A number of interventions have been attempted in an effort to enhance the understanding of ICFs, but results have been inconsistent. In one review, the use of an ICF associated with extended discussions was shown to be the only intervention that enhanced understanding.7 These extended discussions took place either via telephone or in person as supplementary interventions to the standard informed consent discussions.21,22 A recent Delphi methodological study has supported the use of a supplementary appendix to segregate those elements in the consent form that are not specific to the research, thereby decreasing the length of consent forms and improving understanding.23 A shortened form might address the concern that potential participants do not read the form and simply sign the ICF without adequate comprehension.20 A shortened ICF might also prompt enriched discussion between the investigator and participant, an approach that has affirmatively been shown to increase research participant understanding of study-related material.7 Randomly assigning participants to the use of a shortened ICF with an attached appendix and enriched follow-up discussions with a researcher versus a conventional form and standard informed consent process will be studied in the next phase of our studies.

*DATA EXTRACT*:
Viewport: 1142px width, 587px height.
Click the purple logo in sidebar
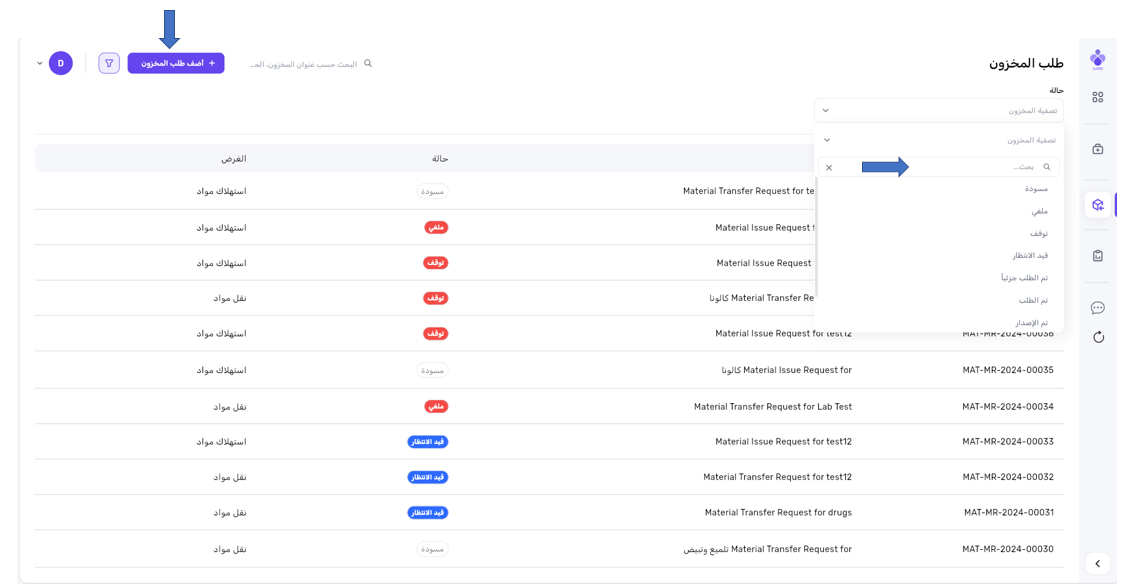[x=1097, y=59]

...

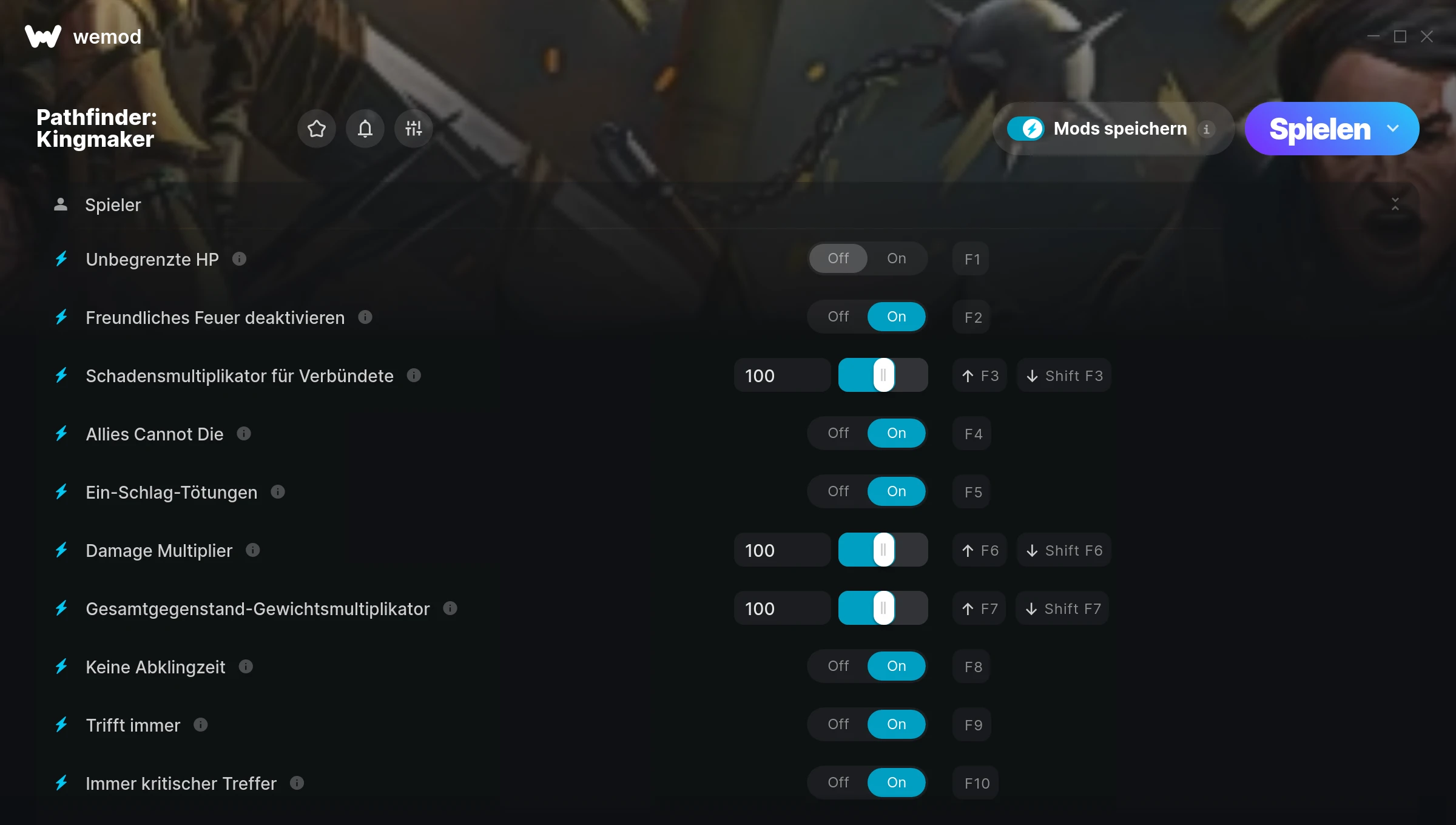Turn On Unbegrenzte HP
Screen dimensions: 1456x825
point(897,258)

--

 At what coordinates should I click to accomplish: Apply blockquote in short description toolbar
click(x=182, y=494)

*WHAT YOU NEED TO DO*:
Carry the passage on informed consent forms forward, beginning immediately after its final sentence.

*EXERCISE ANSWER*:
There were several limitations to this study. First, this was a simulated experience: the parents did not have a critically ill neonate in the hospital and were not actually considering whether their child would benefit by participating in the study. This is consistent with the majority of randomized studies examining various interventions to improve the informed consent process that has been simulated.7 Second, the respondents were part of parental advocacy groups with specific interest in both prematurity and pediatric research. This selected group of parents were not naïve and may not represent the average parent of a child with respect to understanding of complex medical issues, including research-related risks and benefits. Third, the participants were told that they would be tested on the information presented to them, a warning that likely increased their attention to the ICF description of study-related procedures. While potential research participants are told of the importance of understanding the ICF material presented, they are not explicitly tested on the presented material. Whether the advance notice of a test on the material may serve to increase attention and understanding is a subject that should be studied by empirical analysis. Further, the role and utility of new types of electronic consent forms with “teach back” methodology to enhance understanding of the research process is also an important consideration that is amenable to study. Finally, given the sample size of the study and the power, small differences between the two groups may not have been detected.

The testing of a shortened ICF with an attached appendix in an active clinical trial, randomizing parents to receive either the shortened or conventional ICF, is needed to evaluate if this intervention can enhance the understanding of research-related procedures.21,22 Such a planned study will evaluate whether the difference in ICF length and complexity is important at a time of stress and emotional concern contemporaneous with caring for a sick child.

Conclusion

A shortened ICF with an attached appendix conveyed study-related information equally to a conventional ICF in this pilot study as measures by objective questioning. A third of responders receiving the shortened ICF stated that they did not “receive sufficient information” about the study, but this did not correlate with objective measures of comprehension. The shortened ICF and attached appendix is worthy of further investigation.